The course opens with an overview of ADO.NET and its relation to previous Microsoft data access technologies. It includes a discussion of ADO.NET architecture, main interfaces and classes, and programming with both the connected and disconnected models. The database for the case study is introduced.
The next two chapters cover in detail Connection and Command objects, which are essential in both connected and disconnected database access scenarios. The following chapter covers DataReaders, which provide a fast, forward-only reading capability. Programming with DataReaders bears a close resemblance to programming with the vintage recordset object.
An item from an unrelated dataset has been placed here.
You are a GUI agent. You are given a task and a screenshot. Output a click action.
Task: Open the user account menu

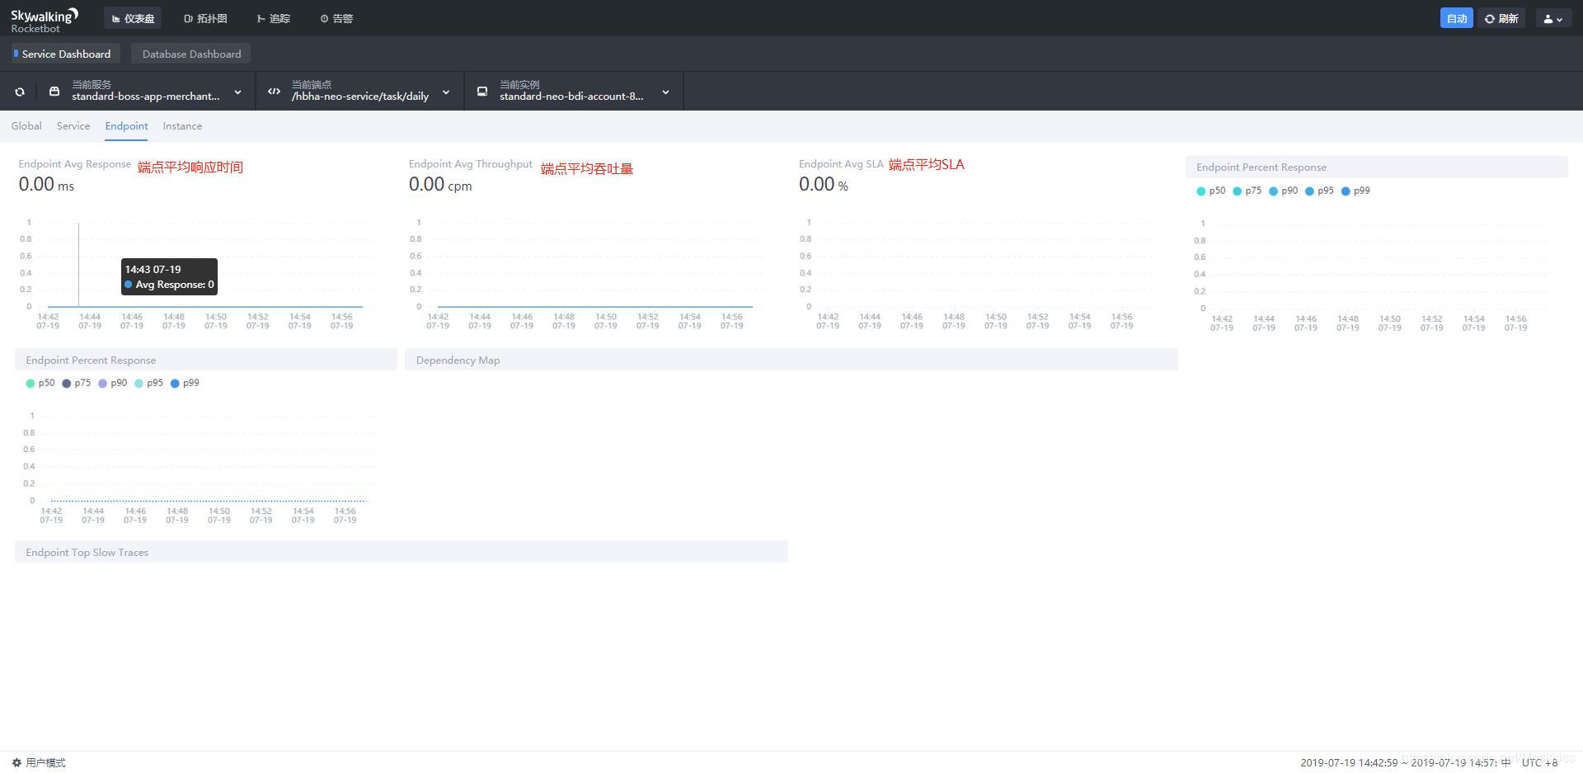pos(1553,17)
Then the course focuses on the backbone of ADO.NET: DataSet and its related classes, such as DataAdapter, DataTable, DataRow, DataColumn, DataRelation, TableMappings and ColumnMappings. DataSet is able to handle multiple tables while remaining disconnected. It is eminently suited for building highly scalable applications for the Web. The close relationship between ADO.NET and XML is covered in detail. Transactions and concurrency are covered.
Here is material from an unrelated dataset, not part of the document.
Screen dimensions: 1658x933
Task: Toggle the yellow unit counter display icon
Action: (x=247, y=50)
Additional features of ADO.NET are covered, including asynchronous operations, multiple active result sets and bulk copy. Language Integrated Query (LINQ) is covered in some detail, including LINQ to SQL, LINQ to DataSet and LINQ to Entities. The ADO.NET Entity Framework is introduced.
There are numerous example program implemented in a multiple-tier architecture, with separate tiers for data access and user interface. This course comes with a separate lab manual that has detailed instructions for labs implementing ADO.NET programs with Windows Forms clients. A parallel course, 4121 ADO.NET for Web Applications Using C#, provides a lab manual for Web Forms clients.
A basic knowledge of SQL and of programming the .NET Framework using C#. The student should also understand the fundamentals of XML. To get full benefit from the examples in the course the student should be able to write simple Windows Forms applications. A working knowledge of SQL Server is also desirable.